Given instruction -> Copy the passage from the review of the Indian literature anthology that begins at the words "Such misreadings are" and stops after the words "Indian Writing 1947-1997.".

IN his introduction to the recently published The Picador Book of Modern Indian Literature, Amit Chaudhuri insists that "this anthology is not a riposte to any other anthology". But riposte it is. The thoughtful, if often provocative, organisation and presentation of modern Indian writing in this volume comes as a timely rejoinder to prevailing literary orthodoxies, held in place by a pantheon of postcolonial critics, commentators, editors and anthologisers. According to Chaudhuri, the current critical consensus on Indian literature is constrained by a series of lamentable "misreadings".
Such misreadings are visible in, for example, the privileging of Indian-English writing over its vernacular counterparts; the valorisation of the novel form with its new found respectability (akin, Chaudhuri maintains, to dentistry) over other genres, specifically poetry; and, finally, in the unthinking celebration of postmodern pastiche over the quieter, and possibly more profound, pleasures of realism. This position, readers may recall, stands in stark contrast to the one assumed by Salman Rushdie and Elizabeth West in their controversial, The Vintage Book of Indian Writing 1947-1997.
Where Rushdie and West informed their international audience that English "India novels" constituted a "more important body of work than most of what has been produced in the 16 'official languages' of India", Chaudhuri, irascibly, begs to differ. How, he asks, would the "West" react, if , in the event of some unanticipated bibliographic disaster, all of Britain's modern and ancient cultures disappeared from view, leaving the rest of the world to judge English literature on the basis of a few paltry contemporary novels? What if Julian Barnes, Angela Carter and Martin Amis, alone, were entrusted with the literary labour of bringing England out of an apparent age of obscurity? An absurd prospect, but no more so than the situation where, "Indian writing, that endlessly rich, complex and problematic entity, is to be represented by a handful of writers who write in English, who live in England and America and whom one might have met at a party, most of whom have published no more than two novels, some of them only one".

Source excerpt ->
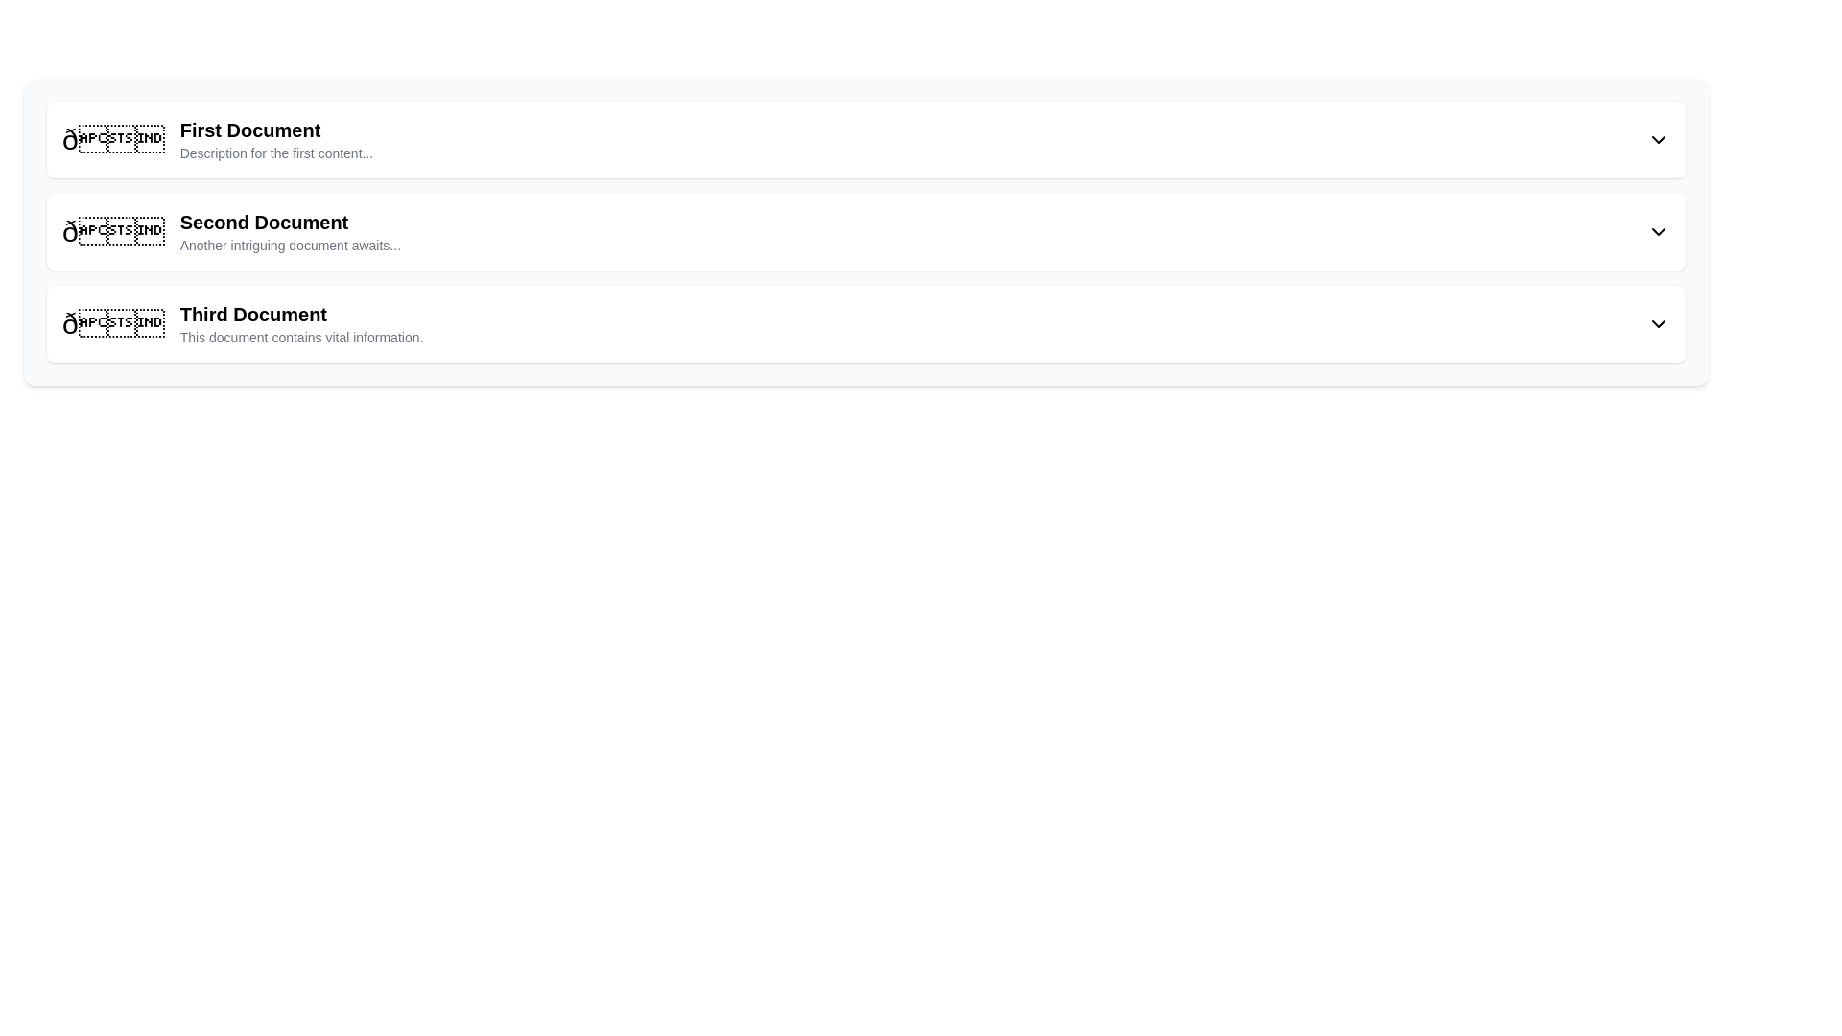 The image size is (1842, 1036). Describe the element at coordinates (1657, 323) in the screenshot. I see `the downward-pointing chevron icon at the far right of the 'Third Document' entry` at that location.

Result of this exercise ->
Such misreadings are visible in, for example, the privileging of Indian-English writing over its vernacular counterparts; the valorisation of the novel form with its new found respectability (akin, Chaudhuri maintains, to dentistry) over other genres, specifically poetry; and, finally, in the unthinking celebration of postmodern pastiche over the quieter, and possibly more profound, pleasures of realism. This position, readers may recall, stands in stark contrast to the one assumed by Salman Rushdie and Elizabeth West in their controversial, The Vintage Book of Indian Writing 1947-1997.